"I shall not die, but I shall live, and recount the deeds of the Lord, The Lord has disciplined me severely, but he has not given me over to death." -Ps 118:17-18
In light of recent events in the past weeks a friend encouraged me to find my rest in the Psalms. I have been making my way through them slowly, trying to unlearn years of speed reading. I have found myself sometimes only able to read a part of a chapter at a time before I become overwhelmed. When I came across the above vs, I was stopped dead in my tracks especially seeing it tie in with the previous chapter that contained "Return, O my soul, to your rest; for the Lord has dealt bountifully with you." He is our rest, our joy and our strength. Sometimes he takes my breath away with his goodness.
My friend Abraham had written a song for his son Orisons dedication and contained in it was the line (from memory...sorry Aber, apparently this is nowhere on the web!) I still have a bruise upon my neck from where I was yanked back from the tender rod of God.

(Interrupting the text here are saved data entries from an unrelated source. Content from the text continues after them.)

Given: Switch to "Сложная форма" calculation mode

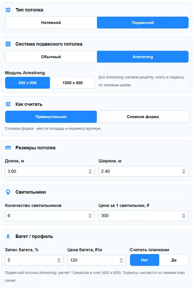Looking at the screenshot, I should [x=143, y=117].
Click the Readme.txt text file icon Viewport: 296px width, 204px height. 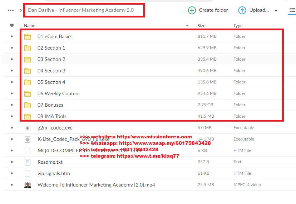click(28, 162)
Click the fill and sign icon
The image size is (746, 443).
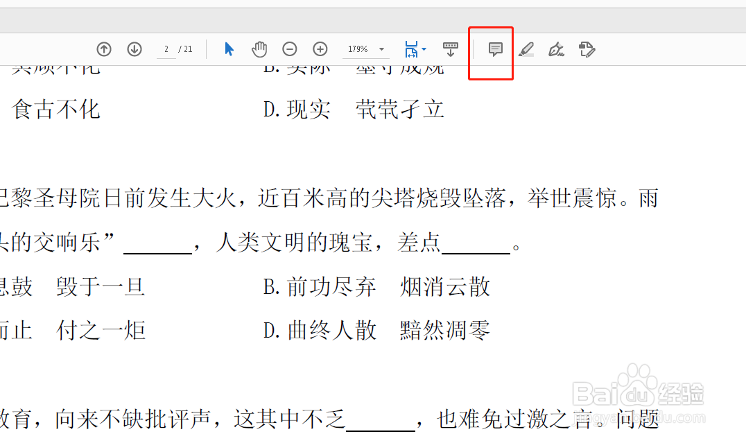click(587, 49)

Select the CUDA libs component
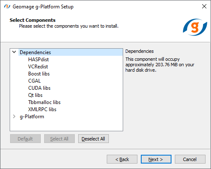(x=39, y=88)
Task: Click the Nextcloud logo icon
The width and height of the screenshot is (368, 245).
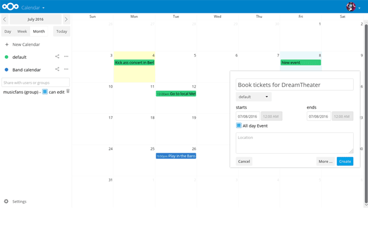Action: (10, 7)
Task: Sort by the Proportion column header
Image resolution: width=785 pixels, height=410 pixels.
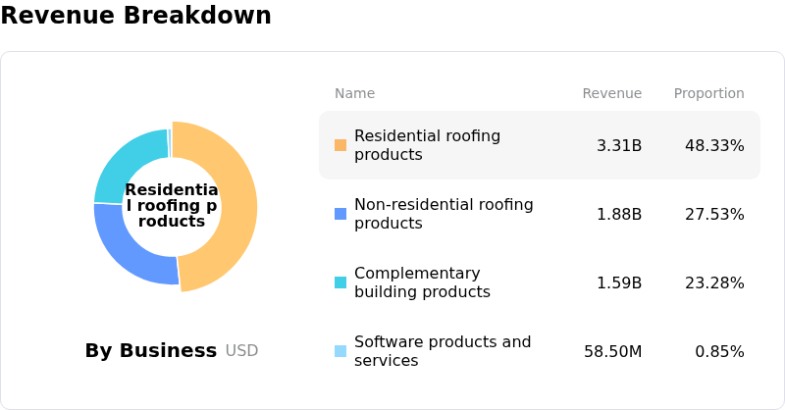Action: point(708,94)
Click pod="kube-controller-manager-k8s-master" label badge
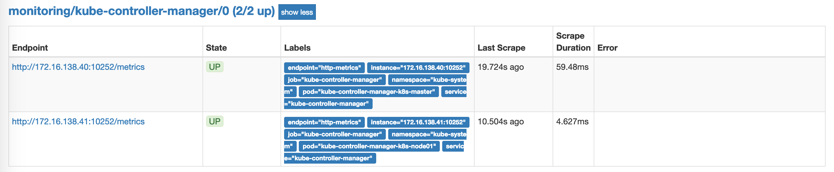This screenshot has height=172, width=834. (x=369, y=92)
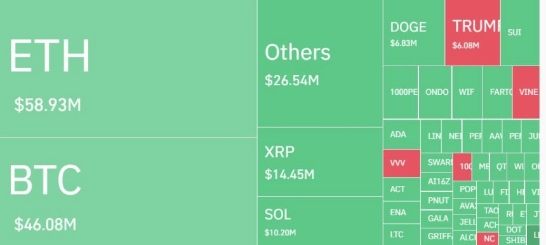
Task: Click the SUI tile
Action: pyautogui.click(x=520, y=32)
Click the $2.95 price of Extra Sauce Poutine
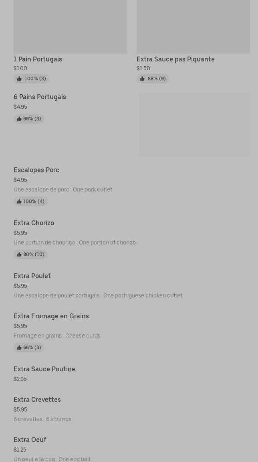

That is exactly how I felt, there is this bruise, getting it did not feel loving or good. This bruise has shaped the way I see people, sin, the lost, myself and most of all, God. This bruise seems to serve as a reminder of his tender justice yanking me back before I fell. How gracious he is! How marvelous that though outward we are wasting away he is renewing us day by day with grace that is sufficient just for that day. I love him.